E. Graetz1, S.M. Miller2, E.B. Schneider1, K. Gibbs3, A. Savetamal3  1Yale University School Of Medicine, Department Of Surgery Center For Health Services And Outcomes Research, New Haven, CT, USA 2Yale University School Of Medicine, Department Of Surgery, New Haven, CT, USA 3Bridgeport Hospital/Yale New Haven Health, Department Of Surgery, Bridgeport, CT, USA

Introduction:   While the vast majority of burn injuries are survivable, patients with larger burns and advancing age are at higher risk for mortality.  Advances in burn care have reduced mortality in younger patients, but reduction in mortality in older patients has been less pronounced.  Older patients will often succumb to burn injury that is survivable in a younger patient.  We have noted that many patients who succumb to burns do not receive specialized palliative care (PC).
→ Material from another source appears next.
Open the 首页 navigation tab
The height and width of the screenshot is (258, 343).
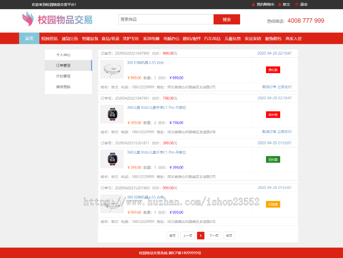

We set out to better understand how burn severity and age affect which patients receive PC.

Methods:   We identified adults age ≥18 who were admitted with a primary diagnosis of burn injury in the National Inpatient Sample (2016-2021). We compared demographic and clinical characteristics between patients aged less than 65 and greater than or equal to 65.  We further analyzed the characteristics of the subset of deceased patients with the same age grouping who received a palliative care consultation (PC). The proportion of patients receiving PC by percentage of total body surface area (TBSA) burned was calculated among all patients and among deceased patients.
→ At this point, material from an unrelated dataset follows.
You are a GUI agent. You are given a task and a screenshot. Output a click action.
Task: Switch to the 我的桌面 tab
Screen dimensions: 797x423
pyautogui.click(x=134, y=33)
Results:  Of the 125,935 patients hospitalized with a primary burn diagnosis, 80.1% were under age 65 and 19.9% were over the age of 65. Between age groups, the proportional difference in TBSA group was similar (p=0.298, Table 1). Overall, 1.3% of patients under 65 received PC, while 7.2% of patients over 65 received PC. Among patients greater than 65 years of age, around half of patients with 60-79% TBSA and >80% TBSA received PC. In contrast, among patients under age 65, only 16.2% of patients with 60-79% TBSA and 34.8% of patients with TBSA >80% received PC (Table 1). Among deceased patients, proportion of patients under 65 receiving PC ranged from 32.9% to 51.7% in TBSA categories, whereas the proportion of patients over 65 receiving PC ranged from 49.3% to 59.1% (Table 1).
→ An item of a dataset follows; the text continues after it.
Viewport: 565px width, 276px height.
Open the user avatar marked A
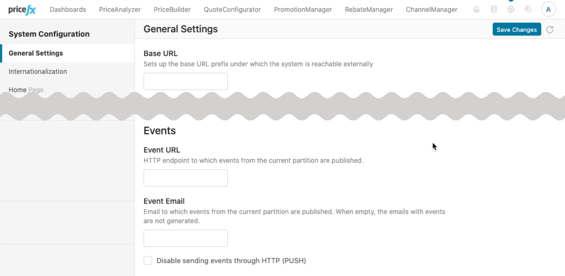pos(548,9)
Conclusion:  Severity of burns was comparably distributed between the two age groups. The proportion of patients receiving palliative care was substantially higher for those over 65 in all TBSA categories. Among deceased patients, the proportion of older patients receiving PC was higher in all TBSA categories except those with the lowest TBSA. Interestingly, the proportion of older patients with significant burns (>40% TBSA) who received PC did not increase dramatically compared to 20-39% TBSA burns, despite the enhanced risk of mortality from burn injury in the >65 age group.  This suggests that palliative care is under-utilized in this elder population, and that the underlying sources of this discrepancy merit further investigation.